Popular Nigerian gospel singer, Tope Alabi has revealed how she kept her virginity until marriage.

Tope Alabi
While speaking in an exclusive interview with PUNCH Newspaper, popular singer, Tope Alabi, opened up about her childhood, career, marriage, motherhood and other issues.
Here are excerpts from chat:
 
You often share moral lessons in your songs. How did your upbringing influence that part of you?
Whenever God tells me to record an album, He always tells me how to go about it. A lot of times, He often uses lessons from my childhood to explain what I should do. I was the only girl in the house and I was raised strictly. My mother was a disciplinarian and she brooked no nonsense. There was no room for me to go astray.
 
Did your mother support your music career?
Yes, she did because she was also a singer. She always sang around the house. She believed that one didn’t have to be immoral simply because she is a singer. Every other member of my family was not pleased with my music career but my mother never took offence. She taught me that a female shouldn’t be too close to men. For example, I was never bathed at the same time with my male siblings.

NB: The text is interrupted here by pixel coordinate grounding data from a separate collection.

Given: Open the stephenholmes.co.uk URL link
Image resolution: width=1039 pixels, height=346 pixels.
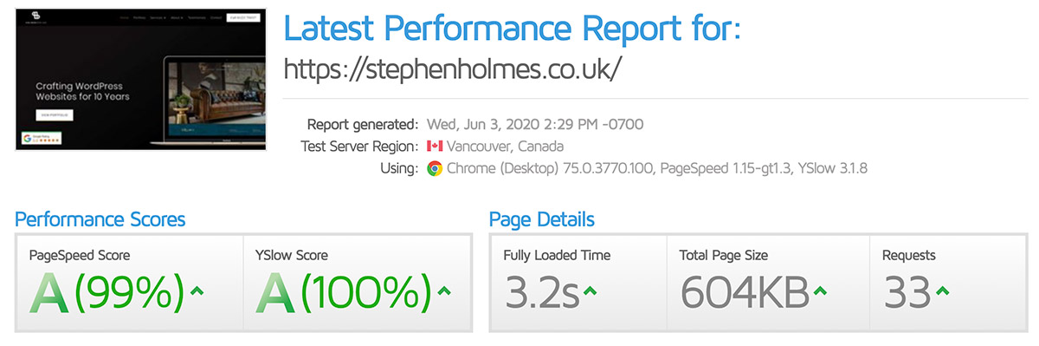Looking at the screenshot, I should (x=453, y=69).
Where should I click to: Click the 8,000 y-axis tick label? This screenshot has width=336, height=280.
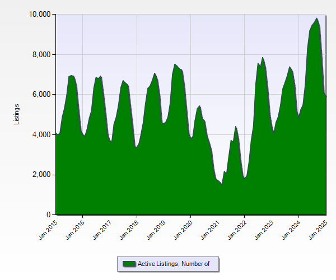coord(41,54)
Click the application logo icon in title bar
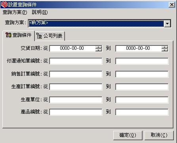177x143 pixels. point(4,5)
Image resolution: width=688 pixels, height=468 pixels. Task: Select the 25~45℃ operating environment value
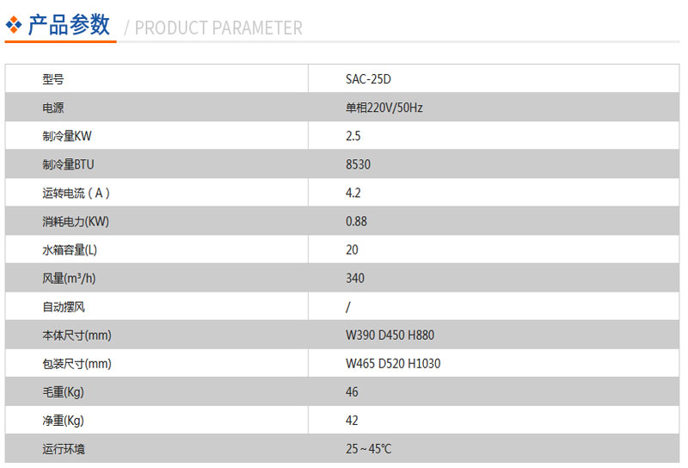pyautogui.click(x=368, y=449)

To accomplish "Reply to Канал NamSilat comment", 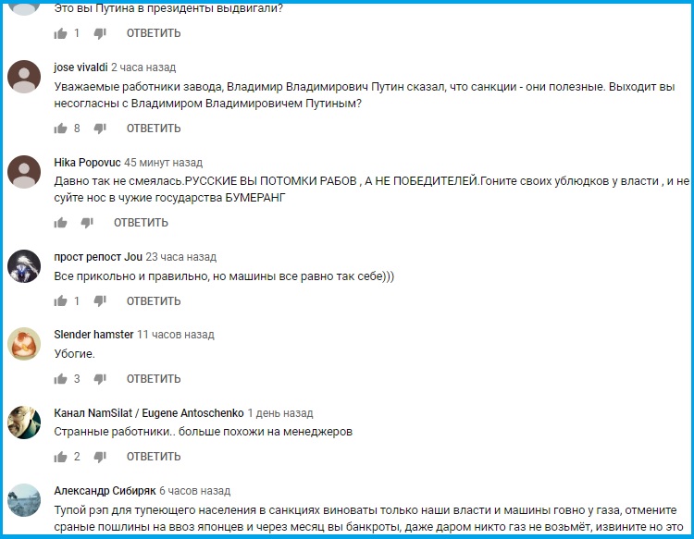I will click(154, 457).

My mother used to check if my virginity was intact every three months interval before I got married; especially whenever I returned from movie locations. When I newly got married to my husband, we went to the National Theatre in Lagos to watch a movie and actors like Yinka Quadri, Ebun Oloyede, among others were there. When they saw my husband, they congratulated him and told him that he had chosen a good and exemplary wife. That made my husband quite happy. My mum was very strict and she never spared the rod. She also showed me a lot of motherly love.
What other childhood ambitions did you have?
I wanted to become a fashion designer. I studied Mass Communication; I also thought that I would end up as a broadcaster or a correspondent. However, I have always loved acting and I joined a theatre group when I was in secondary school. My dream then was to become a star actress.
 
How did you start recording soundtracks for movies?
I started my entertainment career as an actress and back then, they didn’t do personalised soundtracks for movies. One day, one of my colleagues, Adio Majesta, said I should be able to compose songs for movies. He told me the title of the movie and that was how I started making soundtracks for movies. He believed I could do it because I always sang whenever we were on location and sometimes, I used the incident happening at that particular time to compose songs.
How would you describe your experience as an actress?
I joined the group, Jesters International, in 1983, and I started acting with Papilolo and Aderupoko. There were times that I would be on location for several weeks, yet I wouldn’t be given any role. I used to feel frustrated but I didn’t know that God had another plan for me. Now, I have more fulfillment as a singer. I have the opportunity to minister to people and break yokes. I don’t take all that I am for granted.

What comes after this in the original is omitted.